Como não tinha dinheiro para pagar a conta do restaurante, ele decidiu sair sem pagar. Logo que chegou à rua, começou a pensar que precisava, sim, resolver sua situação financeira.


Para conseguir dinheiro, sou capaz até de trabalhar, pensava Juca Abelardo. Mas ele também não desejava simplesmente ter um emprego comum, como passar horas em uma aborrecedora função administrativa, ou atendendo clientes chatos em uma repartição qualquer. Ademais, Juca Abelardo estava acostumado a viver descompromissadamente, sem hora para acordar, nem para dormir. E, entre essas duas coisas, sem obrigação alguma, além de levar ar aos pulmões e expirar gás carbônico.
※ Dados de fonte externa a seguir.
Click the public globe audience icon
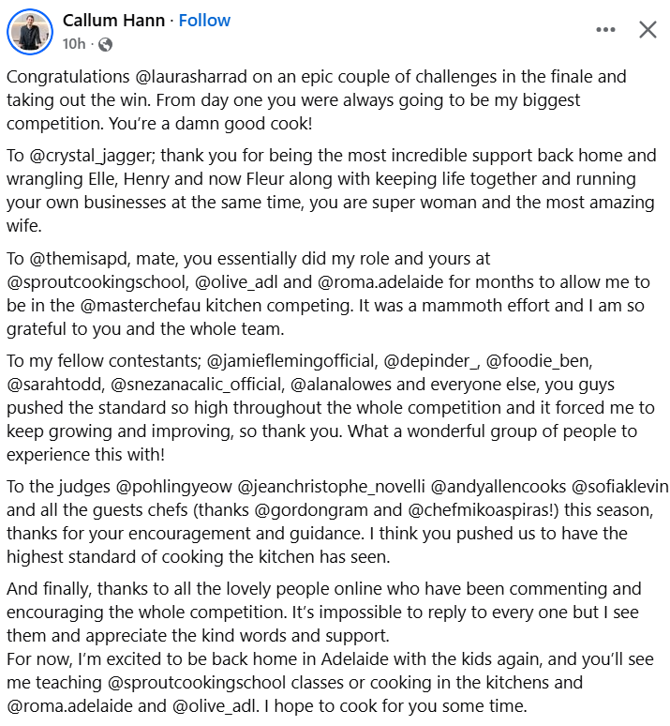 [105, 44]
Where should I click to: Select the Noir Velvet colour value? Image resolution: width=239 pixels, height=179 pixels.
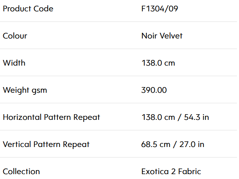point(162,36)
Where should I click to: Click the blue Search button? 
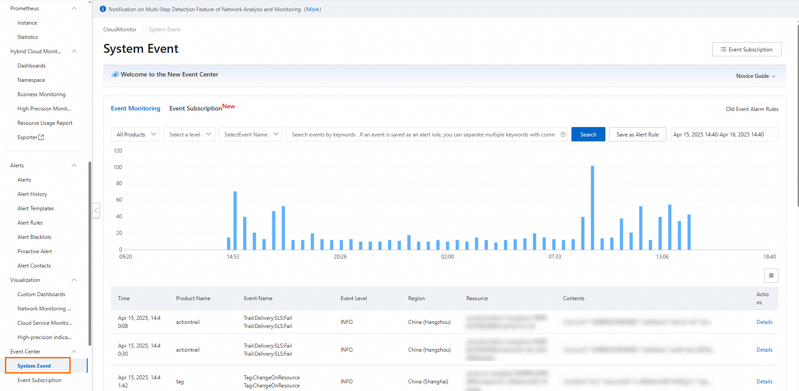(588, 134)
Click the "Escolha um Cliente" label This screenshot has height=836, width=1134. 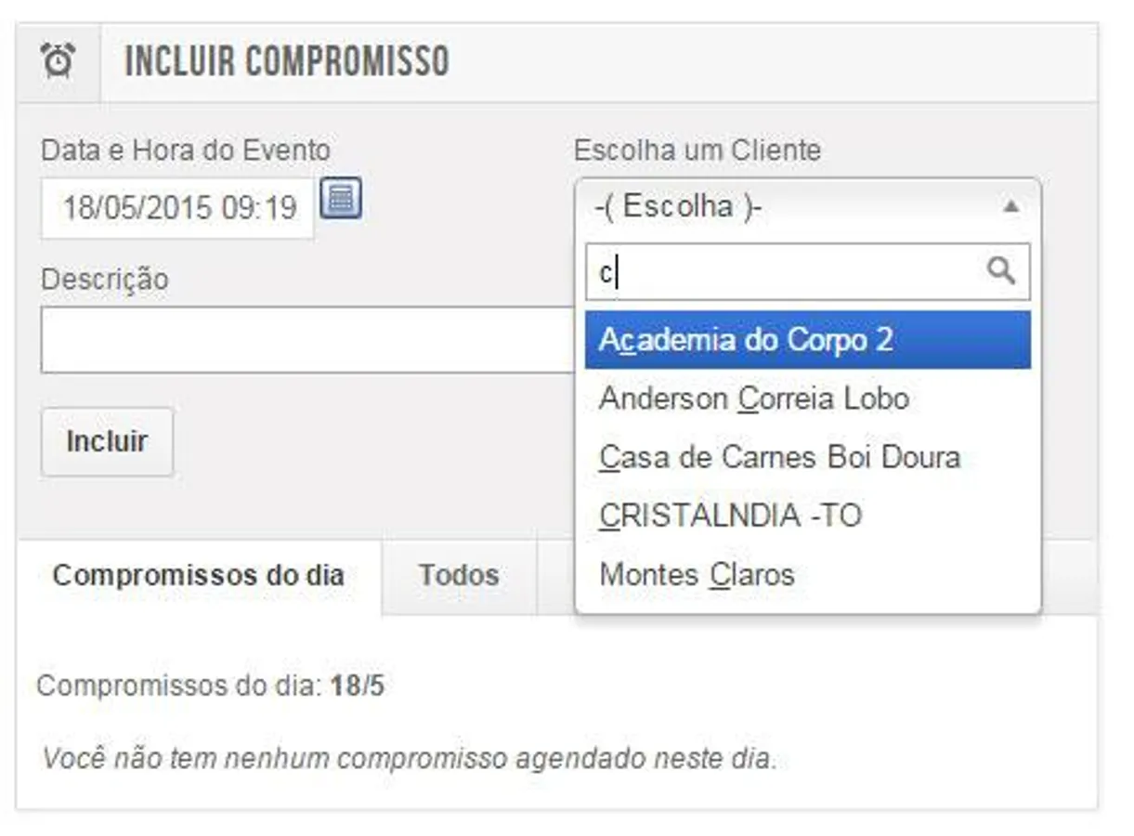coord(697,150)
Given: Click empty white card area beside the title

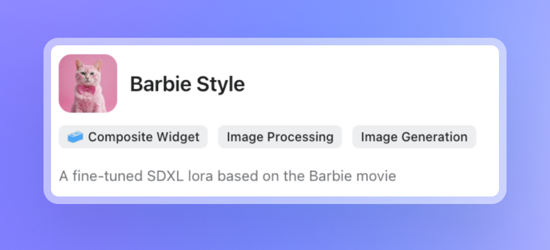Looking at the screenshot, I should pos(369,84).
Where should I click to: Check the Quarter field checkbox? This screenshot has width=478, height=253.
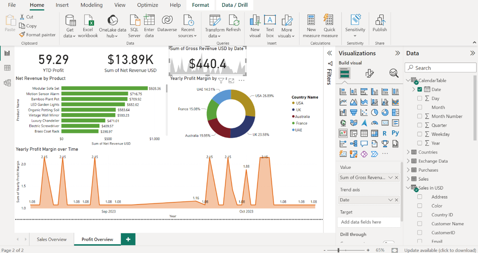click(420, 125)
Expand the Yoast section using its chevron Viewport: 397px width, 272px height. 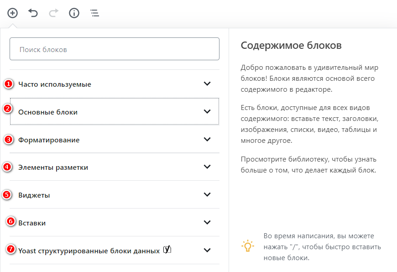point(207,250)
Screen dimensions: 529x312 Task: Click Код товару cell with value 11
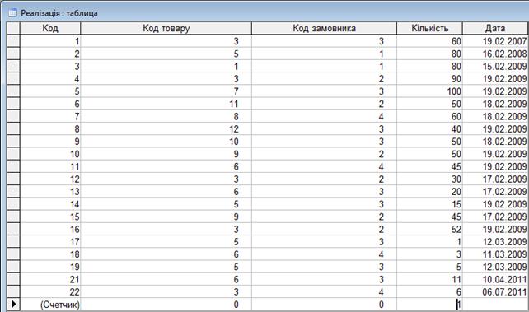pyautogui.click(x=166, y=104)
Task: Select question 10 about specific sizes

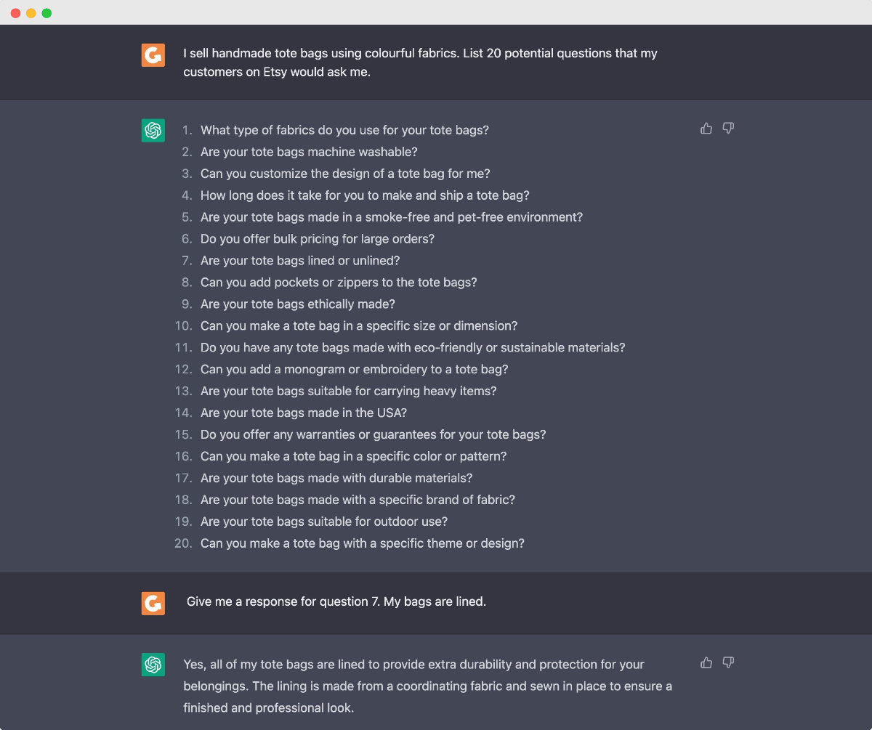Action: 359,325
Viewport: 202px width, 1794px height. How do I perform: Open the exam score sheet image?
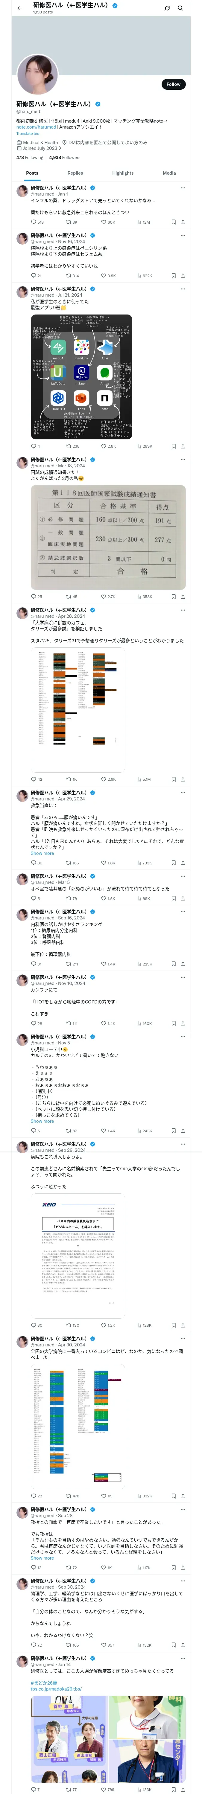point(108,538)
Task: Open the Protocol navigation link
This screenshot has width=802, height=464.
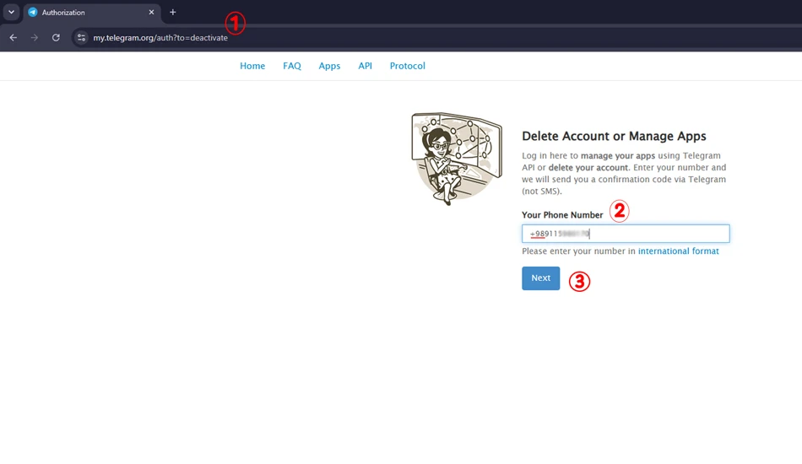Action: pos(408,66)
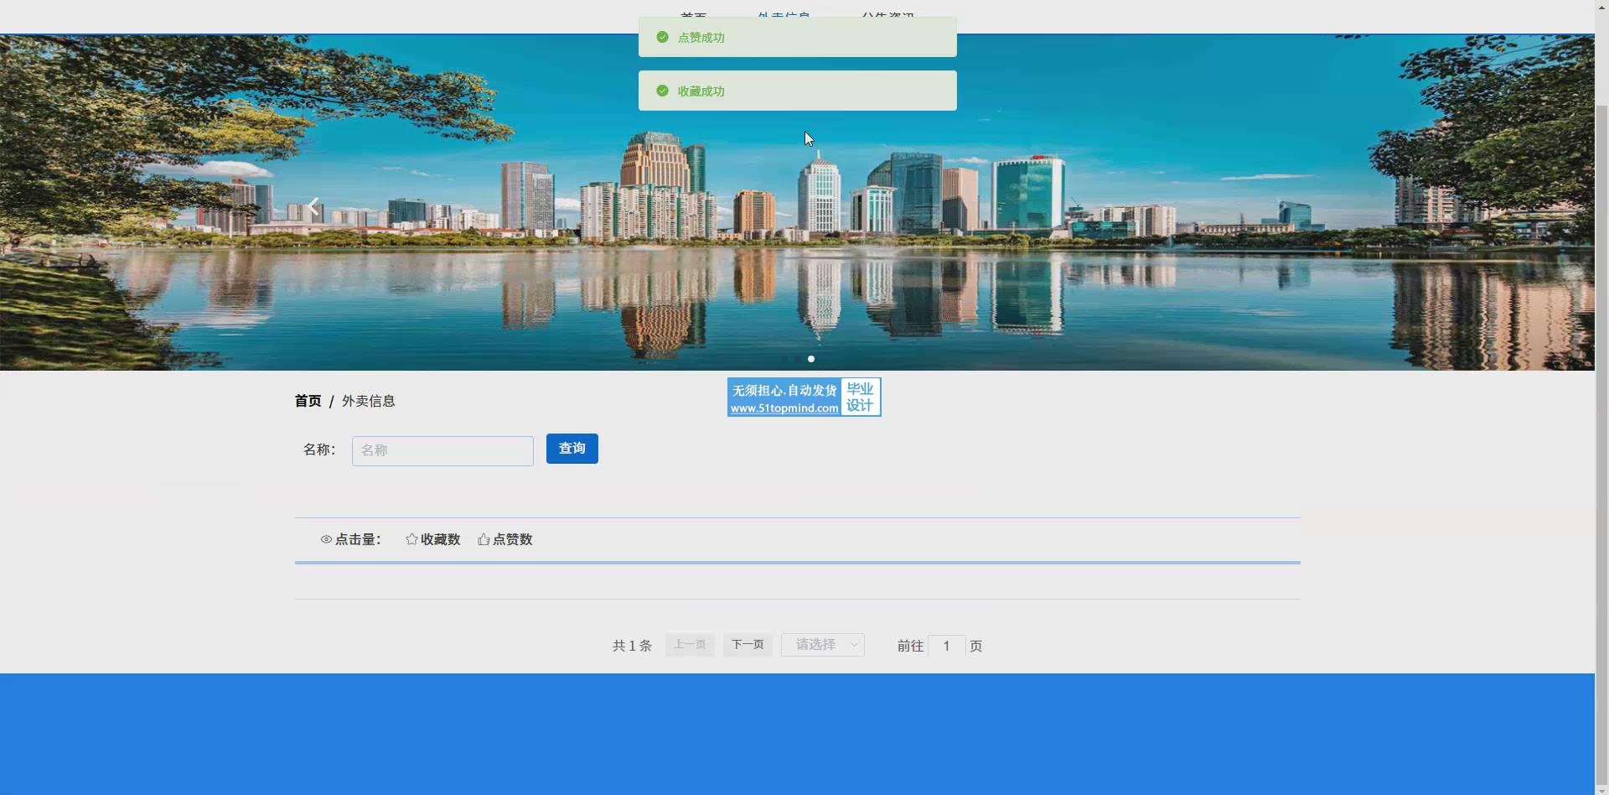Screen dimensions: 1609x795
Task: Click the green check icon in 收藏成功 toast
Action: [x=662, y=91]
Largar a vida boa, a qual ele se acostumara, não seria tarefa fácil, mas precisava tomar uma atitude, porque também lhe incomodava muito ir a casas de parentes e amigos para fazer suas refeições, sempre chegando de surpresa, embora sempre, também, sendo muito bem recebido. Quando enjoava-se de seus enfadonhos anfitriões, decidia-se a frequentar restaurantes, mas nunca pagando ou, muito menos, dando gorjeta a qualquer garçom. Gente boa, essa gente que serve mesas. Bem que eu deveria pagar alguma coisa a eles, de vez em quando, pensava Juca Abelardo, sempre que ia às tais casas que servem refeições prontas.


Quando chegou em sua casa, Juca Abelardo lembrou-se de outra coisa que o irritava. Todo mês, o atraso nas prestações de seu imóvel aumentava. Mais tarde naquele dia, em uma conversa que teve por telefone com sua irmã, Juca Abelardo desabafou sobre isso:


-Pois é, mana, essa gente vive torrando a minha paciência, viu. Todo mês me mandam uma conta para pagar. Ora, se eu não paguei as primeiras, o que os faz pensar que vou pagar essas? Eles não se tocam mesmo.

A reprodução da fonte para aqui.